One reason for the system's surprisingly efficient performance is the cellulose-rich newspaper. Anaerobic bacteria prefer newspaper shakes to those made from straw bedding.

"We use a thousand pounds a day," says Bryan Haubenschild, Dennis's son. "We get it free from a local publisher."

The methane-fired engine itself also produces "waste" - in the form of heat. That waste heat is used to warm large tanks of water, and the water, in turn, is used to heat the barn. That replaced $4,000 worth of propane.

The key to converting all these waste products to electricity is to sell the electricity profitably. Haubenschild sells his to the local utility for 7.3 cents per kilowatt hour.

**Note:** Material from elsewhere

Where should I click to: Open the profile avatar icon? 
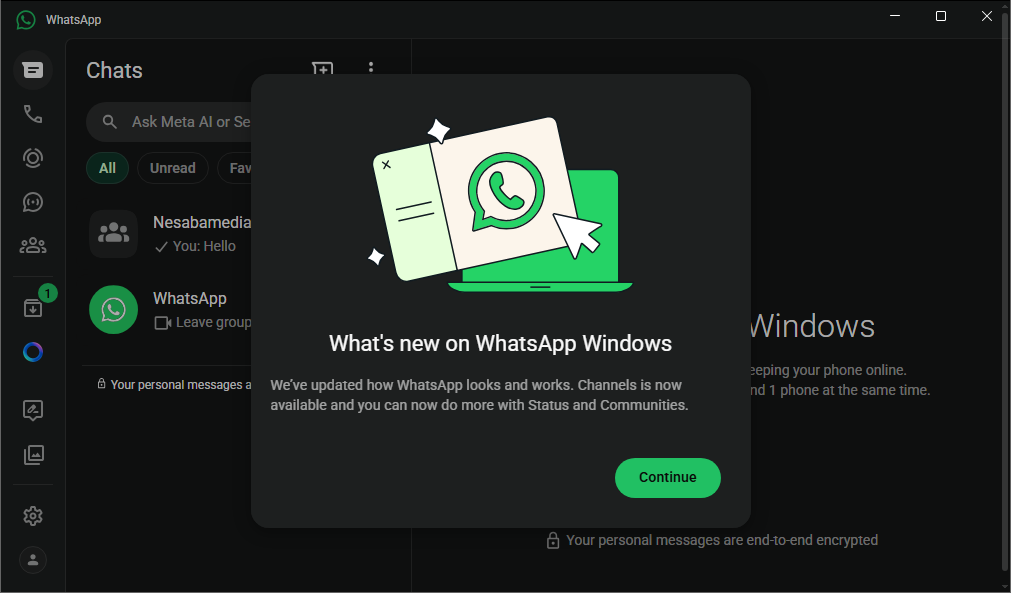[x=33, y=560]
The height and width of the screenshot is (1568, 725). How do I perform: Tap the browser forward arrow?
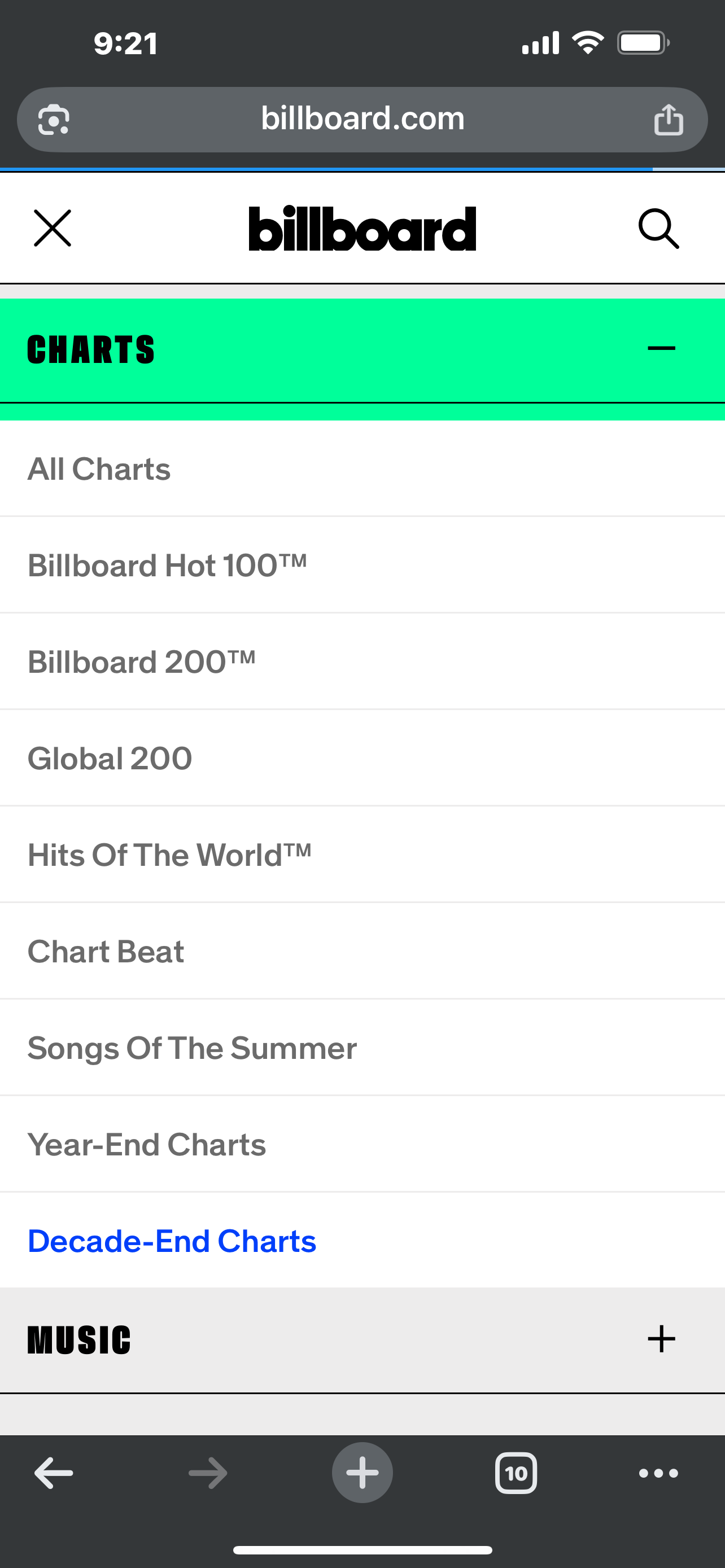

That happens to be the retail rate that the utility charges for a farm his size.

"This project is an opportunity to make use of renewable energy and promote sustainable agriculture," says Henry Fisher of East Central Energy. "We roll the energy into our 'green power' program, where we can charge a premium over the retail rate to cover distribution costs." Despite the higher cost, ratepayers have signed on to use all the "green" power the utility has to offer. It's a testament to the marketing appeal of what East Central Energy calls cow power.

In addition to being popular with customers, profitable for farmers, and friendly to the environment, the cow power generator has operated with a high degree of reliability.

"Haubenschild Farms has operated the generator at over 95 percent availability," wrote Carl Nelson and John Lamb, authors of the Minnesota Project report. "This far exceeds even the highest-performing coal plants."

One drawback with cow-to-electricity systems, says Mr. Nelson, is that they operate efficiently only on farms with 400 or more cows. That's six or seven times the average size of a Minnesota dairy herd. "We'd like to see design and engineering that would make these systems feasible on smaller farms," he says.